The ACHP’s regulations [36 CFR § 800.3(c)(4)] specify timeframes for consulting parties to respond to agency findings and determinations. When the regulations specify a timeframe for a response, the federal agency cannot proceed before that specified period has ended. Where no timeframe is given, agencies should expect a response within a reasonable time.
While consulting parties determine their level of participation in the Section 106 process, the refusal of a participant to consult or provide their views within a time frame specified in the regulations or a reasonable time frame does not stop the process. When a consulting party has been notified of a reasonable deadline for response but has exceeded that time limit, the federal agency may elect to extend the review period or may decide to proceed in the Section 106 process. In either case, the agency should ensure that it can document a reasonable and good faith effort to consult (See “Consulting with Indian Tribes in the Section 106 Review Process” at www.achp.gov/regs-tribes.html and “Native Hawaiian organizations and the Section 106 Review Process” at www.achp.gov/regs-nhos.html).
However, federal agencies and their contractors should be aware that there may be cultural prohibitions preventing or limiting information sharing, such as with archaeological sites that are properties of traditional religious and cultural significance to Indian tribes or NHOs. Where such a restriction exists, the agency should work closely with that consulting party to ensure sufficient information can be shared to support informed decision-making.
Section 304 of the National Historic Preservation Act provides protection from public disclosure of information about a historic property that might result in harm to the property, a significant invasion of privacy, or impediments to traditional religious practice at a site.
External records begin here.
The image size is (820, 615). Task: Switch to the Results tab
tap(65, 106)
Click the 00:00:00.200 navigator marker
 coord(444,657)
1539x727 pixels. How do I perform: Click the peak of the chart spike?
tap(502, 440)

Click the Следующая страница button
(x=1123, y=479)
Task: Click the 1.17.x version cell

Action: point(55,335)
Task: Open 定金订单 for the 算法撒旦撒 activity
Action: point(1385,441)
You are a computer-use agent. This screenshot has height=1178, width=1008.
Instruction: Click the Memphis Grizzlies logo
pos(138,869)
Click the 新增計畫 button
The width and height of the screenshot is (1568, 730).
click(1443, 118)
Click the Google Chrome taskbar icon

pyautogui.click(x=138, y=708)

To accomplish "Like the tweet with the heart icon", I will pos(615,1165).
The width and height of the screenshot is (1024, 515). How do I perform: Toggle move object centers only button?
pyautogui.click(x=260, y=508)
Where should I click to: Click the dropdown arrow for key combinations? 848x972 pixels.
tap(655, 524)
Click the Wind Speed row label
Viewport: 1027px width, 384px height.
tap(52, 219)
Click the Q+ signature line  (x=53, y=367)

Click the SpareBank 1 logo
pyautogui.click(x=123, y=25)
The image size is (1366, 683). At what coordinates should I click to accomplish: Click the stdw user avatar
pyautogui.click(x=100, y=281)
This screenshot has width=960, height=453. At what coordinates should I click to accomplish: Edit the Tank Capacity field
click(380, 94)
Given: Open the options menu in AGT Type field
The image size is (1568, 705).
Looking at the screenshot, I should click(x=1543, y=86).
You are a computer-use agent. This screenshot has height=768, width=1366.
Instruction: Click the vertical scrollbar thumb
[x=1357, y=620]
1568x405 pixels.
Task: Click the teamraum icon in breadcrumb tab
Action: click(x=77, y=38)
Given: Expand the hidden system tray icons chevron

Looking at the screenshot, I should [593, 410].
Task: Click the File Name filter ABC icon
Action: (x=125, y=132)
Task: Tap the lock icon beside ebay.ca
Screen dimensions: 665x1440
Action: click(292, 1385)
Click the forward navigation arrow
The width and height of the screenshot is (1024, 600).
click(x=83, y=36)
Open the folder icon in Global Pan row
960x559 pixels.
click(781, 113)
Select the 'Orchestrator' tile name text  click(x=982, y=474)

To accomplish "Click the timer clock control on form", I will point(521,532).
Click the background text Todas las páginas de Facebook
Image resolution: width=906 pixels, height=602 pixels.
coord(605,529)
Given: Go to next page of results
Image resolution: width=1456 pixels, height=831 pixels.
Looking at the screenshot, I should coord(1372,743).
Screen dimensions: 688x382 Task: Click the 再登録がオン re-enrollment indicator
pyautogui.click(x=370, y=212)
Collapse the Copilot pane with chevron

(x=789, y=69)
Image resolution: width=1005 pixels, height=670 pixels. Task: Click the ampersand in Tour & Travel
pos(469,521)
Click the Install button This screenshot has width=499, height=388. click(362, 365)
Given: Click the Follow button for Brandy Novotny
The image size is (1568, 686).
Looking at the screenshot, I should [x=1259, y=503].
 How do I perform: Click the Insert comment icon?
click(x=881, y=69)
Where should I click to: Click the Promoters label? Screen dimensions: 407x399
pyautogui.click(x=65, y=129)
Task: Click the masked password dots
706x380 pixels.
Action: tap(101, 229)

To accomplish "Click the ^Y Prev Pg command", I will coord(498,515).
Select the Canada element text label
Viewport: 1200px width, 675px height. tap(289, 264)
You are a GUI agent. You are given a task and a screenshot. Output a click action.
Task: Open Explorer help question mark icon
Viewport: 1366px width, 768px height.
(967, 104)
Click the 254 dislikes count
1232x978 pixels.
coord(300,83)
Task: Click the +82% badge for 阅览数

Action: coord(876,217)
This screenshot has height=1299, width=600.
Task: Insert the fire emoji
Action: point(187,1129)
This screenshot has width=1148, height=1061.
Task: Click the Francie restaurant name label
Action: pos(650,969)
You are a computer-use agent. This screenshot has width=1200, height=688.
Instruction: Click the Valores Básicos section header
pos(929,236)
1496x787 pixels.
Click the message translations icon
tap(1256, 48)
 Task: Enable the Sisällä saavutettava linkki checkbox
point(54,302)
For example, a tribe might be concerned that sharing information about the location of an archaeological site that contains human remains could make that site more vulnerable to the destructive activities of looters. The federal agency should inquire into the reasons behind an Indian tribe or other consulting party’s non-response since a concern protected by Section 304 may be involved.
The ACHP’s regulations require federal agencies to make a “reasonable and good faith effort” to identify Indian tribes or NHOs that should be consulted and provide them a “reasonable opportunity” to share their views in all steps of the Section 106 process. In practice, this does not mean an agency must put the progress of the undertaking on hold indefinitely until all tribes or NHOs respond. When the designated tribal or NHO representative has been involved in consultation and received adequate information, the agency may proceed if no response is received within a reasonable time.
For tribal consultation, the ACHP strongly recommends the agency follow-up to ensure its request has reached the correct tribal representative and that the time provided for response took into account any tribal government procedures. For example, a federal agency may propose a response within 30 days. If the tribal council meets every 90 days, and must approve all tribal correspondence, the agency’s time frame for response may not be reasonable. Federal agencies should take all reasonable measures to ensure a consulting party’s views are considered as it moves forward through the Section 106 process.
Can archaeologists participate in Section 106 review as consulting parties?
Yes. Archaeologists and professional archaeological organizations can be invited to participate in Section 106 consultation by a federal agency or may request consulting party status from the federal agency [36 CFR § 800.2(c)(5)]. However, unless they happen to be the applicants for the relevant undertaking, archaeologists and professional archaeological or preservation organizations are not parties with a right to consulting party status under the Section 106 regulations [36 CFR § 800.2(a)(4)]. Accordingly, the decision granting consulting party status for archaeologists and their professional organizations rests solely with the federal agency in consultation with the SHPO/THPO. Archaeologists and their organizations do have the right to express their views on an undertaking in the Section 106 process as members of the public.